In the wake of a scandal, Pope Francis has dismissed the five Italians who oversaw the Vatican's financial watchdog, replacing them with a new board comprising only one Italian. Announcing the news on the Today programme James Naughtie put a subtle yet distinct emphasis on the word "Italians". He then interviewed the BBC's revered, earnest Rome correspondent, Alan Johnston, about the story. "They," Naughtie repeated, in reference to the five Italians, "were all Italian, and the replacements were not all Italian." If Johnston was considering saying, "We seem to be lumbering towards a national caricature here,"... he avoided the impulse. Instead, he coyly remarked, "Yes … interesting to note the nationalities involved." Still time to retreat from the brink? Apparently not. "It's part of this effort we're seeing," said Mr Johnston, "to break with this Italian business culture… which can be less than transparent."

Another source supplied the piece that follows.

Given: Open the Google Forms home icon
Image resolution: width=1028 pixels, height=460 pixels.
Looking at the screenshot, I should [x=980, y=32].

I personally tend to think of Italian business culture as being less than transparent, but that's because I've watched The Godfather parts one, two and three. If called to discuss the subject on the radio, I'd have wondered whether it might be racist to suggest that Italians are not transparent. But there has been no outcry, so it is apparently not racist. Some national caricatures are allowable, usually if they're compliments.
I've never heard a Briton in a foreign bar spluttering, "So I have a strong sense of fair play, do I? We'll take this outside." It's also OK to say Brazilians are good at football, and many people are saying it right now. Admittedly some of those doing so will scotch the "myth" of Brazilians having honed innate skills while playing in a joyfully unconstrained way on the beach or the streets. Then again, some of those lauding the Brazilians will attribute part of their skill to the fact that they can all dance the samba. This surely comes close to saying that black people have a natural sense of rhythm, which is only a compliment in the minds of the most retrograde Blimp.
I believe it is permissible to say not only that Swiss trains run on time, but also that the Swiss set their watches by their trains rather than the other way around. There's only a very slight echo there of that business about Mussolini making the trains run on time, and as far as I know, no Swiss person has found it worth his or her while to deny that Swiss trains run on time.
This is perhaps what allows these outcroppings of possible racism to survive. No one has mounted a head of steam against them. Take this, from Radio 5's 606 football forum: "Jose Mourinho is acting slightly unhinged, but to be fair that's just his Latin temperament"? I think the phrase "to be unfair" could be equally well substituted there, but "Latin temperament" is apparently also permissible. At least it is for now, but I suspect the tolerance of the Latins for the phrase is going to be tested severely in the coming weeks.